1 See Wright (1983), (1988), and (1990). See also Hale (1984) and (1987).

2 Of course, Frege eventually came to regard complete declarative sentences as Fregean proper names as well, but I omit discussion of them in this paper.

3 Concepts, functions, and the expressions that stand for them are unsaturated.

4 After having said this, Frege devotes section 57 through 61 to showing that numbers are objects.

5 As Dummett notes, this is the first example of the "linguistic turn" in the history of philosophy. See (Dummett 1991: 111-112).

6 See also (Dummett 1991: 156)

7 A Treatise of Human Nature, Book I, part iii, section 1. Quoted in Grundlagen, section 63.

8 The Julius Caesar example actually occurs in section 56 of the Grundlagen; the example Frege uses in section 66 has to do with directions. He is discussing how to contextually define directions using lines. His objection is that the definition will not tell us whether England is identical to the direction of the Earth's axis. Frege says, "Naturally, no one is going to confuse England with the direction of the Earth's axis, but that is no thanks to our definition of direction".

9 After defining '0', '1', and 'successor'.

10 This is, of course, Russell's Paradox.

11 See e.g., Shapiro (1989) and Parsons (1990) for a discussion of the structuralist philosophy of mathematics. See also Kraut (1980) for a similar view of objecthood.

12 George Boolos and Harold Hodes both show something similar. See Boolos (1986/7) and (1987) and Hodes (1984).

13 This model theoretic question is, of course, not one Frege would have asked, for he had no vantage point from which to ask it. From our perspective, however, it is the important question. We want to know if Frege's project can be completed without contradiction, and if Hume's principle is satisfiable, then it can be.

14 Boolos (1986/7) and (1987), Hodes (1984), and Burgess (1983). Relevant portions quoted in Boolos (1987).

15 I do not intend for this to be a criticism of Boolos. He does not advocate that we actually take this route; Boolos' goal is to show that Frege's principles in the Grundlagen are, by themselves, not inconsistent.

16 The use of 'theory' here is unfortunately yet unavoidably imprecise. I mean something along the lines of an area of discourse with a high degree of conceptual homogeneity.

17 They actually are not adequate; the specification is circular. However, the fact that Frege's three symptoms are inadequate will not affect the discussion here; as long as we can give conditions that fulfill the goal, the following position is sustainable. Dummett (1983), Hale (1979) and (1984), and Wright (1983) have improved on Frege's conditions, and the resulting criteria do seem to fulfill the goal.

18 That is, the office holders. It also changes whenever someone resigns or dies or a new Supreme Court Justice is appointed, etc.
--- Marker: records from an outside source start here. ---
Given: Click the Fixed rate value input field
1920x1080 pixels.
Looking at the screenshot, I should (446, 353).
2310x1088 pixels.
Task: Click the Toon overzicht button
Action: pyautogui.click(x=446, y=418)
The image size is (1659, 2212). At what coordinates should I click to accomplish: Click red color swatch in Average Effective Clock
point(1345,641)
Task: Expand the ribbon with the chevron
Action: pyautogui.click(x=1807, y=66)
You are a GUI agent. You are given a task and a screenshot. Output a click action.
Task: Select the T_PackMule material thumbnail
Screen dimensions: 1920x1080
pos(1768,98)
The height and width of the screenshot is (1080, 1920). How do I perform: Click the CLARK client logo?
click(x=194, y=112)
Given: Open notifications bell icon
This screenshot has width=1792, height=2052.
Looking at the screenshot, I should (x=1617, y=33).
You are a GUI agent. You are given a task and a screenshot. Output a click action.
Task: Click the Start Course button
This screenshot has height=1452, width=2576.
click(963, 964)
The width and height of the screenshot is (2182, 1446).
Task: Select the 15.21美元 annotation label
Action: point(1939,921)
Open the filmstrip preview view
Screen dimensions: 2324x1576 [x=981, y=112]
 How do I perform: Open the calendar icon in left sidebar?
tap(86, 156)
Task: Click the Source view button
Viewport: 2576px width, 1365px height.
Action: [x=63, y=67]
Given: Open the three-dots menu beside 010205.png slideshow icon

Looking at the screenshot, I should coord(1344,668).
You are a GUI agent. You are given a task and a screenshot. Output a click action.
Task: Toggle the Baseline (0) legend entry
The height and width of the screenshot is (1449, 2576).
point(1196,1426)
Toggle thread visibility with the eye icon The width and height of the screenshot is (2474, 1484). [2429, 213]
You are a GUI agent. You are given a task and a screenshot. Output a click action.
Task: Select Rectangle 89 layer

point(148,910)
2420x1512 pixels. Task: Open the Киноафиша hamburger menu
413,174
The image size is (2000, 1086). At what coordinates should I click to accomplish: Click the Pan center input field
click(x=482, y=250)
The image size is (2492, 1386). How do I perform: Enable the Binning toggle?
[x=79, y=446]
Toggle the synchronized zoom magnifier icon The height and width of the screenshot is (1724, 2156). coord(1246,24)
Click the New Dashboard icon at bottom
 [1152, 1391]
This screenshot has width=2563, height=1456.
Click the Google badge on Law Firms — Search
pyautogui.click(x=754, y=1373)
The point is that the system changes whenever a new individual (or individuals) occupies an office.

19 The 'possible' is used to avoid including irrelevant features that all actual systems have had in common. For example, all actual Presidents have been male, but that is not essential to the political structure of the United States.

20 Of course, I have said nothing about Frege's logicism, which was a large part of his overall program.

21 This letter is reproduced in Frege (1980).

22 Emphasis in original. The reference to Boolos is (1987); the reference to Dedekind is (1888).